You might remember that we started developing Sochi as an alpine resort of national importance following relevant government decisions long before the Olympic Committee's final ballot in Guatemala City.

The federal targeted programme for the development of Sochi as a alpine health resort was endorsed as far back as June 8, 2006. A directorate for its implementation was established four months later, in October 2006. Simultaneously, the first contracts were awarded to design infrastructure pivotal for regional development irrespective of what the International Olympic Committee would decide on the 2014 host city.

The Presidential Council on Physical Fitness and Sports and the Olympic Organising Committee were established in autumn 2007, three months after our Guatemala City victory.

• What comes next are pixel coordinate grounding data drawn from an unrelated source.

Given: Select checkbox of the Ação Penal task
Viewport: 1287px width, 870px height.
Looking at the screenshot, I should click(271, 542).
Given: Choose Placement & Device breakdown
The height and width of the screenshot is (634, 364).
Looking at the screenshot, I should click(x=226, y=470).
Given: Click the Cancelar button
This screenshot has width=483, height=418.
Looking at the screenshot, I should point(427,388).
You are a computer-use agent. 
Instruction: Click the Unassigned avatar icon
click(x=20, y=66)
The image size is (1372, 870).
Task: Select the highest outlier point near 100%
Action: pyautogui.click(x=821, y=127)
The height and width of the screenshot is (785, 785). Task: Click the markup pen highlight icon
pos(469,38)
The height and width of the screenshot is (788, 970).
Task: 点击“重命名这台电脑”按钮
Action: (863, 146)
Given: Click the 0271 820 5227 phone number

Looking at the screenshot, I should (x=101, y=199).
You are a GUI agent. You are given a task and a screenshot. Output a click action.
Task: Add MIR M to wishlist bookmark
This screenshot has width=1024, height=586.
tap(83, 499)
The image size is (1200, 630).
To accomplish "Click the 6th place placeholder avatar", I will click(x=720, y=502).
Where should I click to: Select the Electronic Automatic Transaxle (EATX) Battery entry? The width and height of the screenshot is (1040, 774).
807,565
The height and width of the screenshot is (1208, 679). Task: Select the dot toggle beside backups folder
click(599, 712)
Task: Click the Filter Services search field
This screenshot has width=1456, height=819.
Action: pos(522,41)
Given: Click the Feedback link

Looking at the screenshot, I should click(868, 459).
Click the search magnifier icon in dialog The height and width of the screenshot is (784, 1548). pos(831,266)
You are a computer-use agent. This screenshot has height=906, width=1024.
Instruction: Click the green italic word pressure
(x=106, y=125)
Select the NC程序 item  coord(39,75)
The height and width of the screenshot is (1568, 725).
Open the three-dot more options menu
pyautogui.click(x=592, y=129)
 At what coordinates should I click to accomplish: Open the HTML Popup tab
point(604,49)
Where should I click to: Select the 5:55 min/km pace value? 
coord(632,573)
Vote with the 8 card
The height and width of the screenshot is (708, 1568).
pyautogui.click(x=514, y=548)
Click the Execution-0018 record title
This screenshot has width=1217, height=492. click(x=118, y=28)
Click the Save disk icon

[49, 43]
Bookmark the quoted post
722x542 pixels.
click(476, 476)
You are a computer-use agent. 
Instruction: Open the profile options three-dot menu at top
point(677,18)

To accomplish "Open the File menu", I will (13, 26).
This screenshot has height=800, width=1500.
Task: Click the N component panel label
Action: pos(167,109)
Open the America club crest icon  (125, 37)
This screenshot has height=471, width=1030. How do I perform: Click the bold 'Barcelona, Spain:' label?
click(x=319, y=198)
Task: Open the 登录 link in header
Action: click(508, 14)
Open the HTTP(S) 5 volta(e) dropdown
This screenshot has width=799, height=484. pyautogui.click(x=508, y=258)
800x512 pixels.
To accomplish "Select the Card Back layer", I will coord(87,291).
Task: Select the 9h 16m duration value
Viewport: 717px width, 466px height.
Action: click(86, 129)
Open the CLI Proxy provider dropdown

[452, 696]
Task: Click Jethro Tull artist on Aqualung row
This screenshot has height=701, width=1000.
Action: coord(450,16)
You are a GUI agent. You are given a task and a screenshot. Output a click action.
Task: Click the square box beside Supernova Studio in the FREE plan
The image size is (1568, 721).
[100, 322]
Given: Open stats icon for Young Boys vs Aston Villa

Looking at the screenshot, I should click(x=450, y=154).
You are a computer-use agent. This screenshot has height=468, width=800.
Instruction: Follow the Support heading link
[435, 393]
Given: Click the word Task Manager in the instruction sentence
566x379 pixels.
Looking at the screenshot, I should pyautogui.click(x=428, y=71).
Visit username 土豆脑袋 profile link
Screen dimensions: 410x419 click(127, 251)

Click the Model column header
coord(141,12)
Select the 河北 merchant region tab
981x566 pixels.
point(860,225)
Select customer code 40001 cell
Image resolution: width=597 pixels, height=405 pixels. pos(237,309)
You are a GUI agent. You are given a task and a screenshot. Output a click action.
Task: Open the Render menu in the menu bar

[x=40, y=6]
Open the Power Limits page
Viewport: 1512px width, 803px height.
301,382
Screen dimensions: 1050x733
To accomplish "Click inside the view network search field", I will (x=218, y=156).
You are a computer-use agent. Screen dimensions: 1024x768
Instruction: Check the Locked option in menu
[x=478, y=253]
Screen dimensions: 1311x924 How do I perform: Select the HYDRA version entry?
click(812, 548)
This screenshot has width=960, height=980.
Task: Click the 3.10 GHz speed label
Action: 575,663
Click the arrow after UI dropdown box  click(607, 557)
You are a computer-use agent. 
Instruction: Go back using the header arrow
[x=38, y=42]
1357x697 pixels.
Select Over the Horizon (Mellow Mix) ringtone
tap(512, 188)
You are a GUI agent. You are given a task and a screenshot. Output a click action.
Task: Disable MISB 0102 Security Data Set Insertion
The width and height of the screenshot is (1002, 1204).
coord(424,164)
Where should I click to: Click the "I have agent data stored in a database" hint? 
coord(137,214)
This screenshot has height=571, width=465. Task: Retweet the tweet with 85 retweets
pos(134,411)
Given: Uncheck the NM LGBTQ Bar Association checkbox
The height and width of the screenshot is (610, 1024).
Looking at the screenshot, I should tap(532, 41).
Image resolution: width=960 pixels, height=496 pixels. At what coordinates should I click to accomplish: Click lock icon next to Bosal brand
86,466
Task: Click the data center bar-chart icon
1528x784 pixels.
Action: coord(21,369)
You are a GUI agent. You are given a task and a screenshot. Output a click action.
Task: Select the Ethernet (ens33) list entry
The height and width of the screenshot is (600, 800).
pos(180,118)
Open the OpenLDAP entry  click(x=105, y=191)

The first federal laws determining general project organisation and its management bodies were passed at the same time.

The Olympstroy state corporation was established in November 2007, less than a month after a relevant federal law was endorsed, to become a full legal successor of the directorate of the federal targeted programme. Another federal programme was approved on its basis in December. It concerned Olympic construction and listed Olympic infrastructure projects to be built. Programme implementation began. The first six months and the first year of work revealed the need to further streamline the legal regulatory basis of the programme.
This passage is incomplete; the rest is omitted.